The firm sought bids for the sale of 0.75 million standard cubic meters per day of gas for one year from the KG-DWN-98/2 (KG-D5) fields in the Bay of Bengal, according to the tender document.

The firm asked users to quote a premium they are willing to pay over and above the reserve gas price of 14 per cent of Brent crude oil price plus USD 1 per million British thermal unit.

The reserve price at the current ruling Brent oil price of USD 101 per barrel comes to more than USD 15 per mmBtu.

The applicable sale price shall be lower than the gas price bid or the government-dictated ceiling rate for gas produced from deepsea fields, it said.

The government fixes the price of domestically produced natural gas twice a year – the rate for gas from deepsea fields for six months beginning April 1 is USD 9.92 per mmBtu.

This rate is expected to be revised upwards in October, reflecting a surge in international energy prices following Russia’s invasion of Ukraine.

ONGC had in April last year sought bids for the sale of 2 mmscmd of gas from the KG-D5 block but had to abort the sale after the move was challenged in court.

That tender was for the sale of 2 mmscmd of gas for a duration of 3 to 5 years at Odalarevu in East Godavari district of Andhra Pradesh, which is connected to state gas utility GAIL’s KG basin pipeline network as well as PIL’s East-West Pipeline which is connected to KG basin network and further to Gujarat gas grid.

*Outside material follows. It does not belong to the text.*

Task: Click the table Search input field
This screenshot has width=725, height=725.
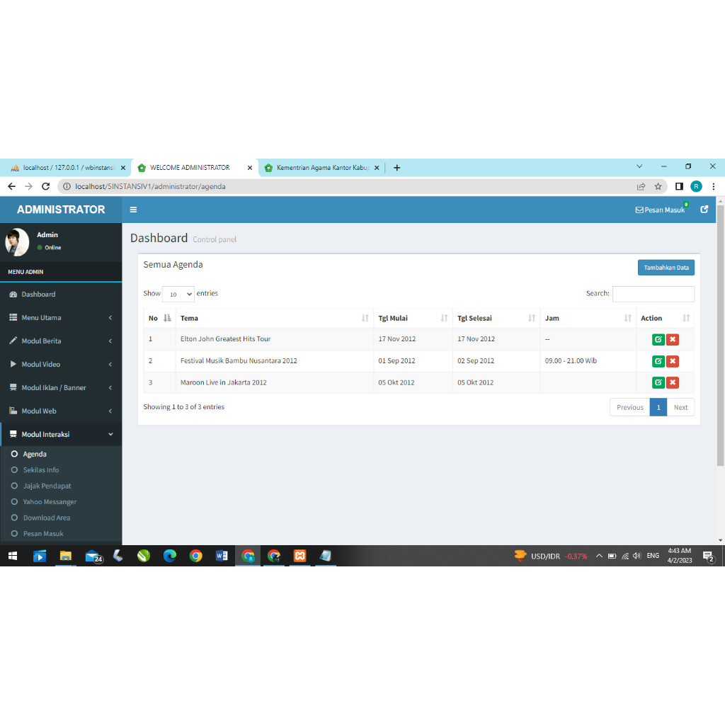Action: click(653, 294)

In that tender, bidders were required to quote a premium over 10.5 per cent of Brent.

Last year, Reliance Industries and its partner BP Plc of UK sold 5.5 mmscmd of additional natural gas from KG-D6, which sits next to ONGC’s KG-D5, at a rate linked to Platts JKM (Japan Korea marker) – the liquefied natural gas (LNG) benchmark price assessment for spot physical cargoes.

This is the same benchmark RIL-BP had used in February to sell out 7.5 mmscmd of gas from the block. ONGC’s KG-D5 block is expected to have a peak production rate of 15.25 mmscmd of natural gas and 80,000 barrels per day of oil. The company is likely to come out with another tender later this year for the sale of 5 mmscmd of gas from next year.